So the princess finally decided to work full time. She hires two babysitters without me even meeting them. I'm pretty used to inconsiderate nonsense at this time so I just pack it down. I get offered overtime next week, so I tell her that I was offered OT, she replies that I will have to find coverage...no big deal I think...so I tell her I will use the babysitters she has employed...she informs me I am not to use them and that this will need to be discussed at the lawyers. This pizzes me off because just last week she told me I had to stay home with the sick kids because she was desperately needed at work....I am no longer going to facilitate her and her nonsense...Why is it that I assume that because I act like an adult she would also..I'm reaaly getting tired of all this BS.


----------



## Dogbert

845dad said:


> Why is it that I assume that because I act like an adult she would also..I'm reaaly getting tired of all this BS.


Because old habits are hard to break.

As far as the babysitters are concerned, if they are being paid out of your pocket, then you are also their employer and can avail yourself of their services, no matter what your STBXWW says.


----------



## Nucking Futs

Dogbert said:


> Because old habits are hard to break.
> 
> As far as the babysitters are concerned, if they are being paid out of your pocket, then you are also their employer and can avail yourself of their services, no matter what your STBXWW says.

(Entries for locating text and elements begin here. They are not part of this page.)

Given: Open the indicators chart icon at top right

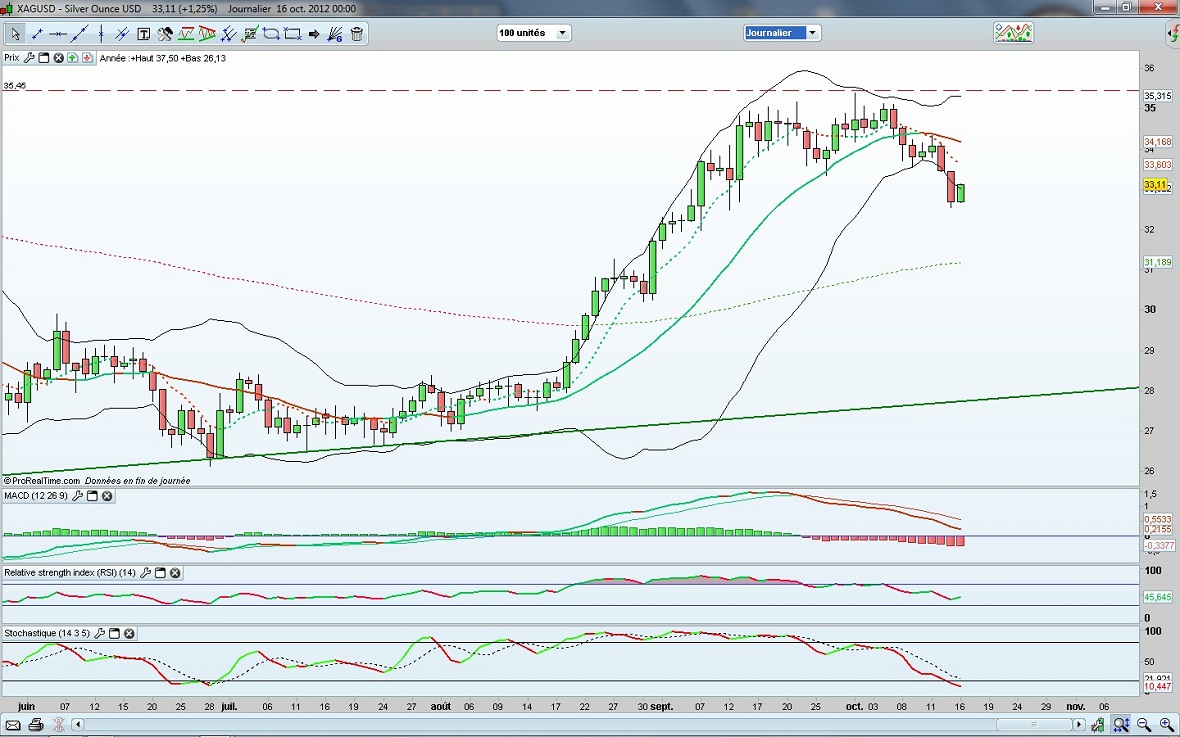Looking at the screenshot, I should click(1013, 33).
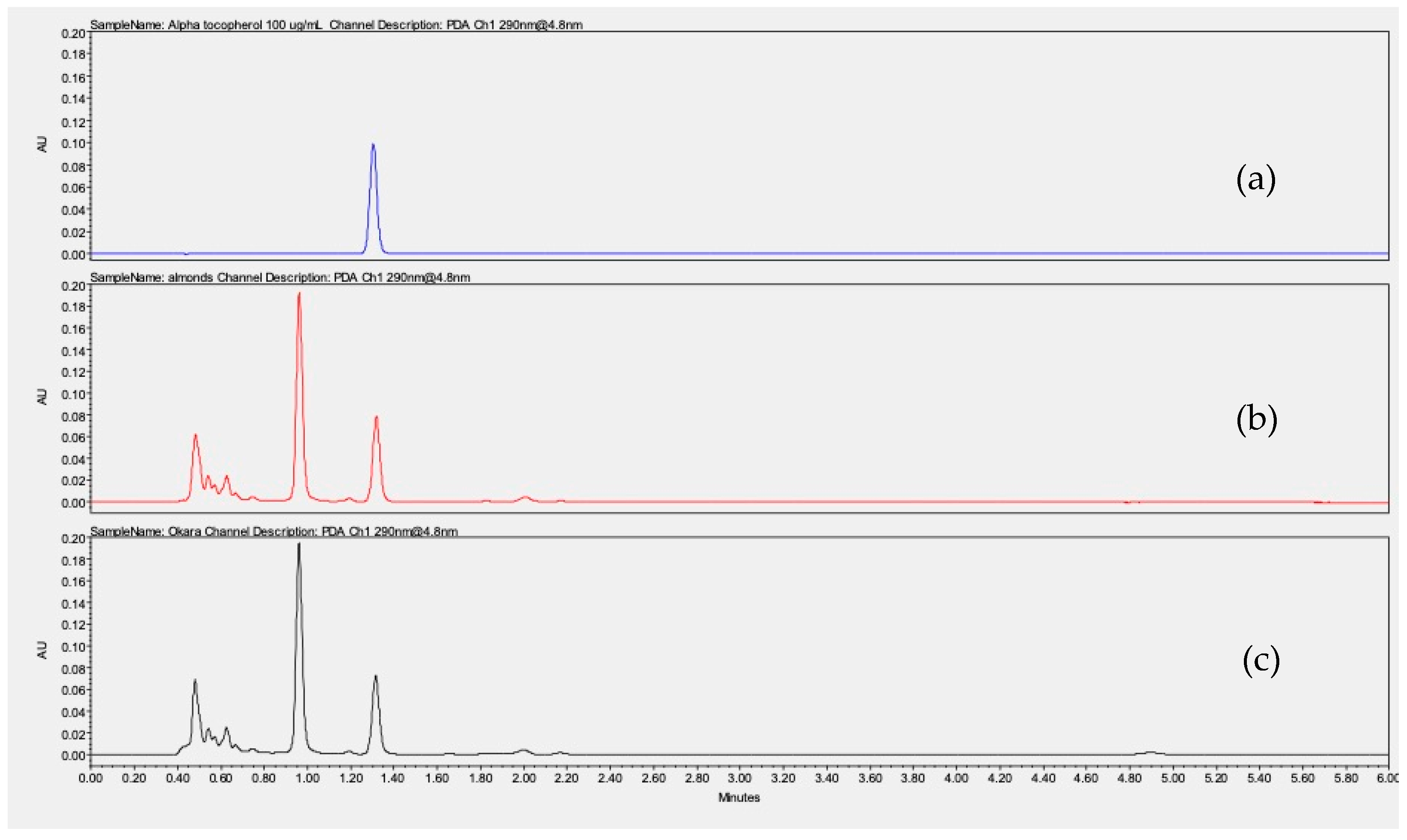Image resolution: width=1407 pixels, height=840 pixels.
Task: Click the 1.00 tick on time axis
Action: click(x=307, y=778)
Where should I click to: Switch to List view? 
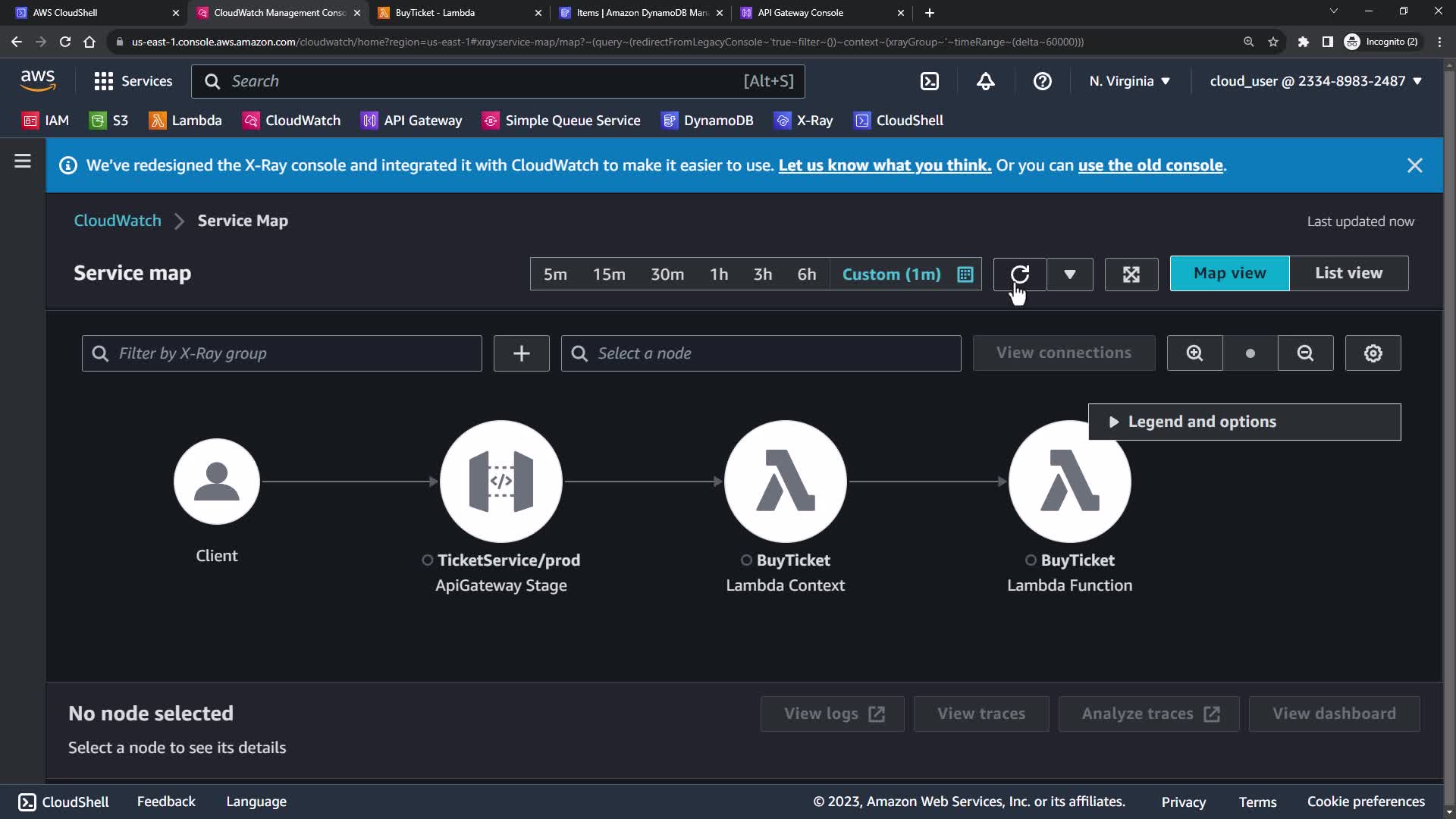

If you use her babysitters she'll likely fire them. She'll screw herself over to spite you.


----------



## Dogbert

Nucking Futs said:


> If you use her babysitters she'll likely fire them. She'll screw herself over to spite you.


Then he can document this and use it in court.


----------



## LongWalk

Maybe she is afraid the babysitters will like you.

Your stbx is not 100 percent. No use hating her. She will punish herself many times over.


----------



## Chaparral

No matter where she goes, there she'll be. You got lucky, she's gone, you just may not realize it yet. Many, many threads here attest to that.


----------



## workindad

Chaparral said:


> No matter where she goes, their she'll be. You got lucky, she's gone, you just may not realize it yet. Many, many threads here attest to that.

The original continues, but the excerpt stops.